After a night train to the border, a day in Sapa, and a night bus from the border to the center of Yunan we’ve arrived safely in Kunming, but not after a hair-raising few days.
- We rented a motorbike and biked around the mountain town of Sapa (my traveling partner drove, I hung on and took pictures). The bike was not meant to carry two fat Westerners and we popped a few wheelies when trying to change gears going uphill. See below for some shots of the beautiful landscape.
- Our laptops were almost confiscated by Vietnamese border guards because we didn’t declare them upon arrival. (I have a customs form on me, and there’s nothing whatsoever to suggest we would have to declare a computer.)
- We were shakendown at the bus station by “Manager Tom” for a “gasoline surcharge” which apparently only applies to Westerners.
- Rode a sleeper bus from Hukou, sharing a 18×6 ft. sleeping space with my traveling partner and three Chinese men.
Kunming is nice place and probably the cleanest major Chinese city I’ve seen, save the toilets which are typically grotesque (China hands know exactly what I’m talking about). The temperature is warm (45F/10C) and the scarf-wearing denizens are horrified to see my traveling partner, who is from Michigan, wearing shorts. The town has a vibrant commercial center with most clerks decked out in tacky Christmas outfits (think Santa hats ala our current theme). Alas, I’ve discovered that despite a long history of Islam, the old mosques have all been torn down and replaced with kitschy, Las Vegas-esque mosques with the PRC flag on display out front. A local church will be holding a Christmas Eve service tomorrow which I will attend if we’re still in town, but we may have moved on to Dali by then. In the meantime, I’m looking forward to sleeping in a proper bed tonight.
Photos of China to come later; in the meantime, here are six photos from the aforementioned Sapa.

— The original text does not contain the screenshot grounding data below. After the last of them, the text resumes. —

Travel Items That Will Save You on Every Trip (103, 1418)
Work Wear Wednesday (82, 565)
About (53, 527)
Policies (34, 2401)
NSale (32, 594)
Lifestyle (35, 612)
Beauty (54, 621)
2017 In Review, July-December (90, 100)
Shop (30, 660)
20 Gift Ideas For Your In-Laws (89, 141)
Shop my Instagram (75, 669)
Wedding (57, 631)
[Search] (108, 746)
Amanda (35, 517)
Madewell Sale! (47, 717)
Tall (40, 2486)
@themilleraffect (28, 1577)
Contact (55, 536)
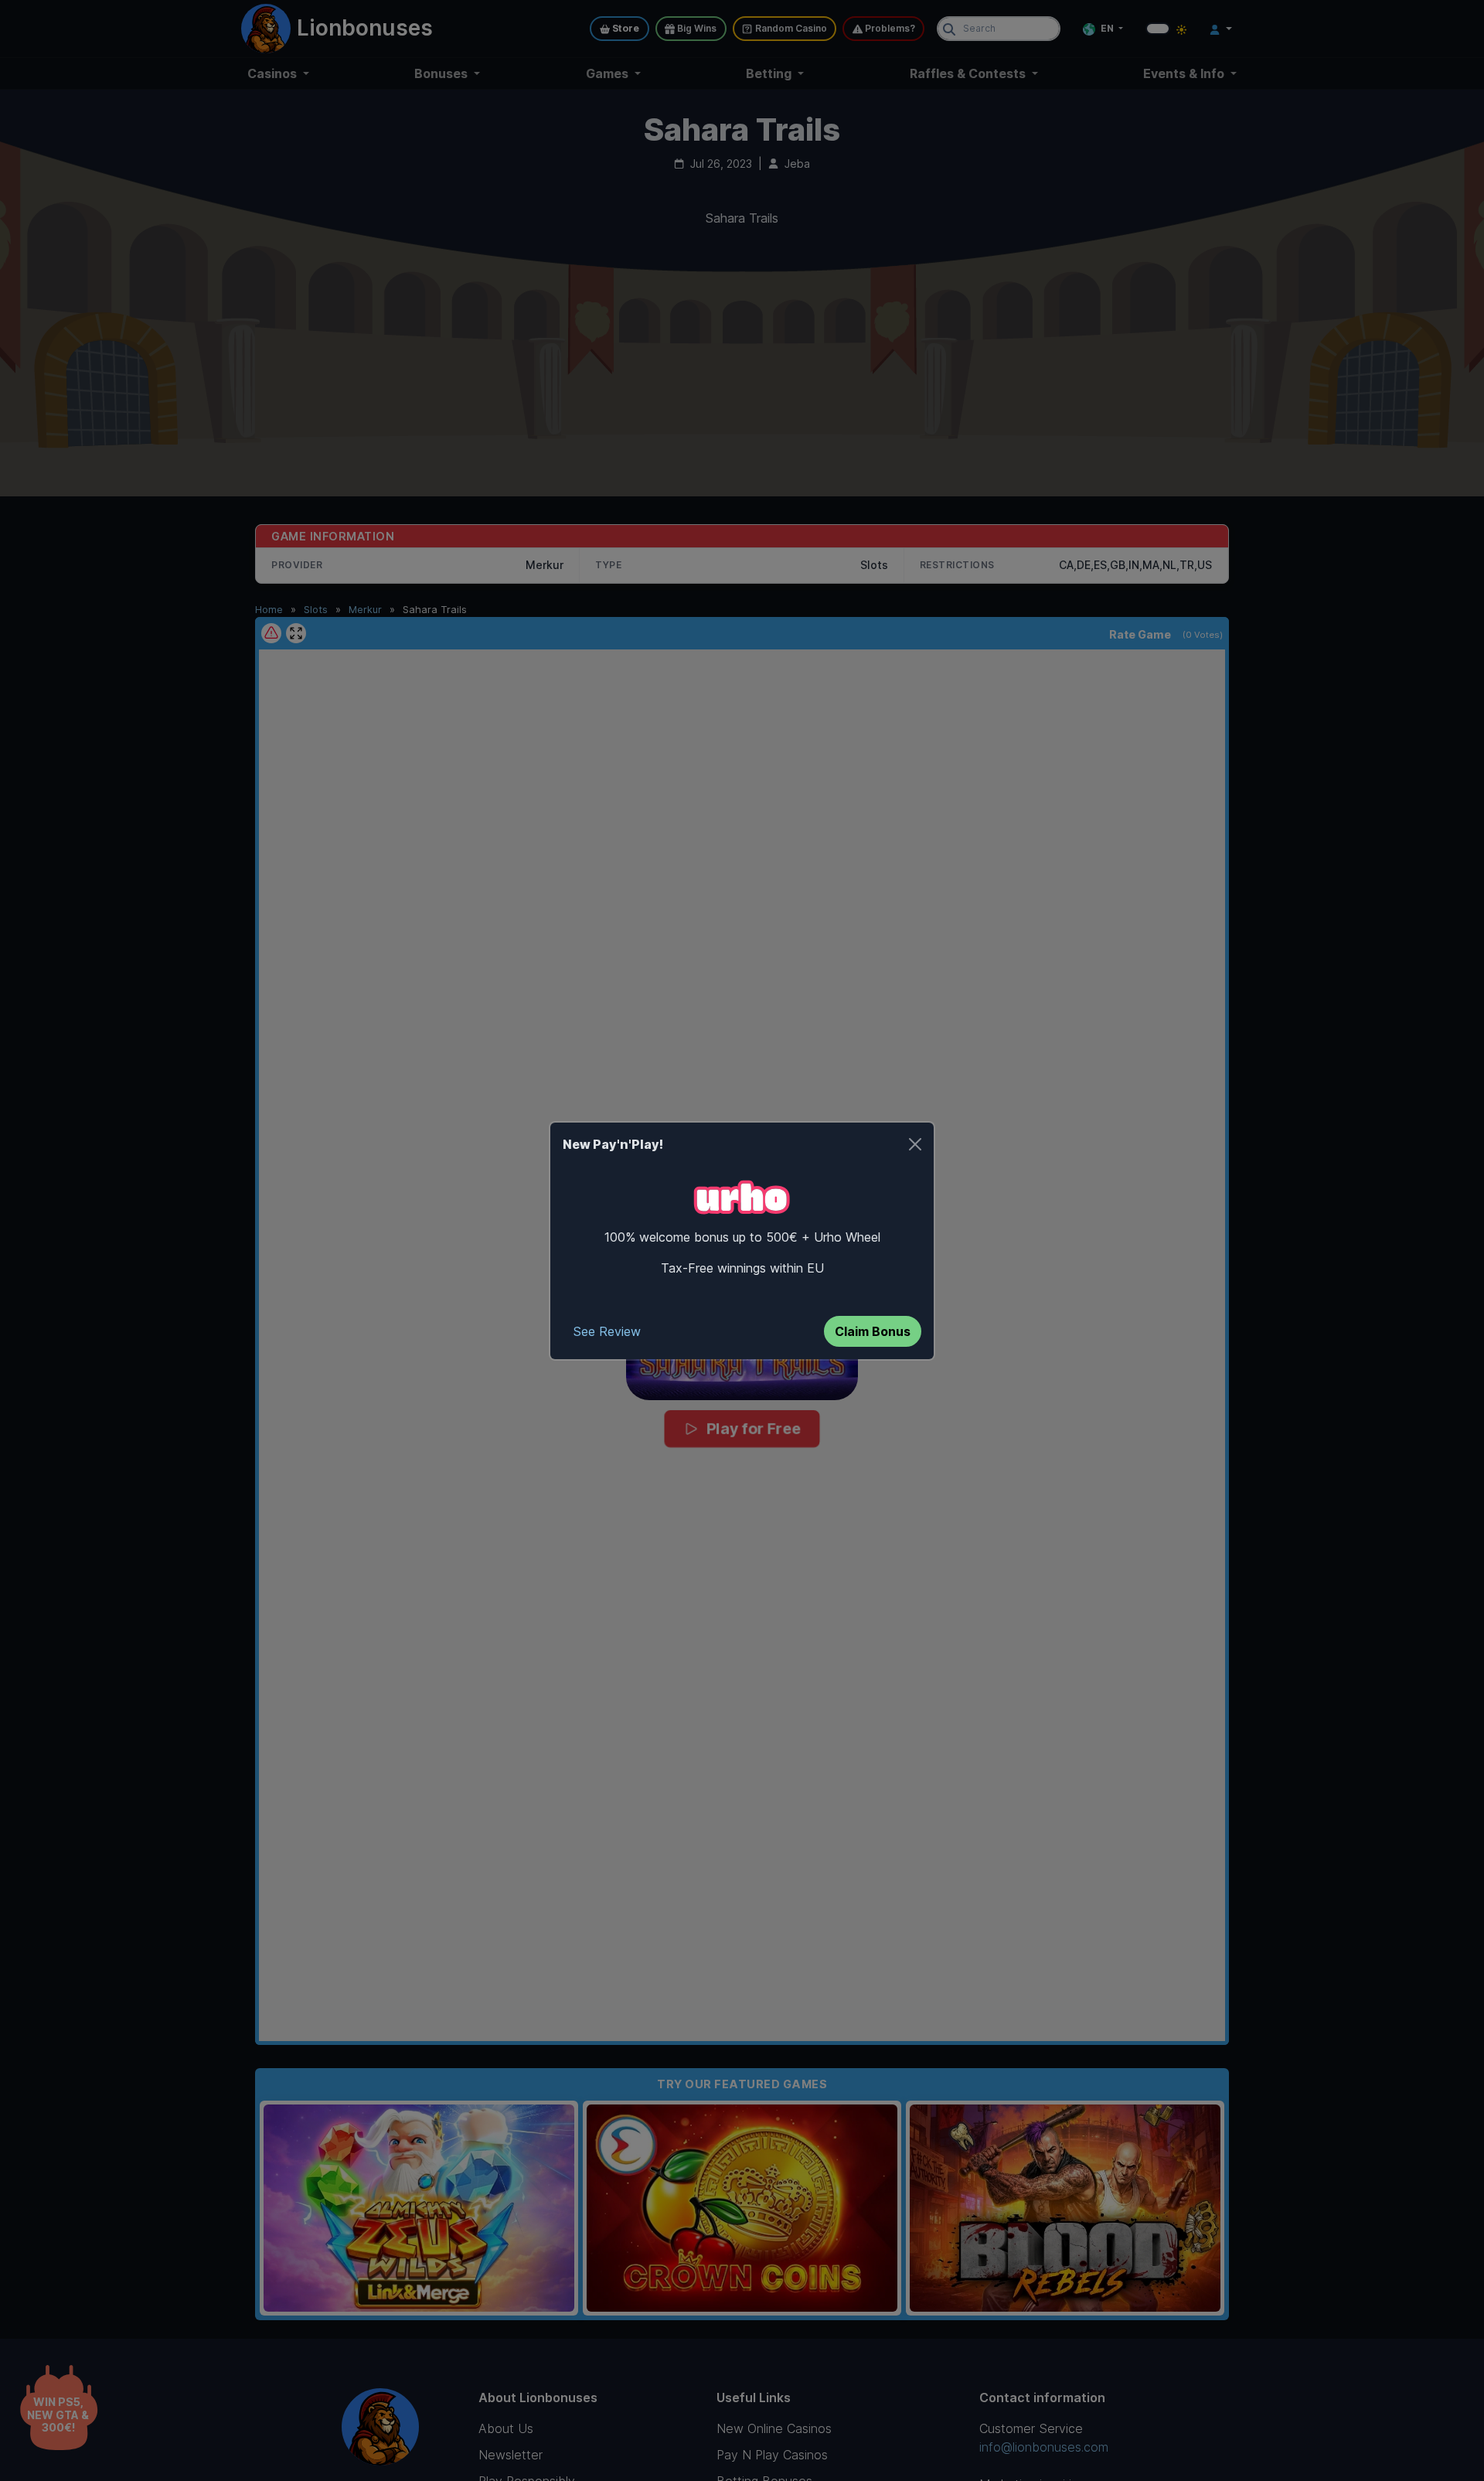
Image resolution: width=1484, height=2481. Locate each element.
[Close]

Sunrise enroute from the border to Sapa

View of Sapa from the nearby radio tower. You can see the Fansipan Mountain in the distance.

The mountains, about 10km out of town.

The Silver Falls, the tallest waterfall in Vietnam (don’t be fooled by the picture, the falls are at least 200 feet tall)

The H’Mong village of Cat Cat.

The Sapa Church.
A quick word of thanks to Lirelou for his pre-departure advice about Vietnam and his excellent comments on the Vietnam posts explaining snake wine, the Hue massacre, the War Museum, and much more. Alas, we never made it to Nha Trang per your advice, but with the weather that turned out to be a good thing—more later.

Comments to this entry
Saru
December 23, 2005
3:27 pm
Reminds me of Urumqi.
Dan tdaxp
December 23, 2005
4:31 pm
Dr. Alfred Russel Wallace
December 24, 2005
4:59 am
Yago
December 24, 2005
5:07 am
Btw, that Church is quite cute. As cute as some Romanic churches back home.
I once attended a catholic mass in Gulangyu, Xiamen. It was in English. I always wondered if anyone actually understood the stuff.
lirelou
December 28, 2005
12:32 am
pd para Yago: Para repetir el refran de Facundo Cabral, Yo no soy ni de alli, ni soy de alla. El personaje "Lirelou", capitan de paracaidistas franceses al seno del Bat. ONU "du Coree" (51-52), era tanto veterano de la guerra civil espanola, como de la segunda geurra mundial y la Indochina. Por supuesto, se podia expresarse en castellano, como su catalan natal y frances. Taraea fuera del alcance de este servidor.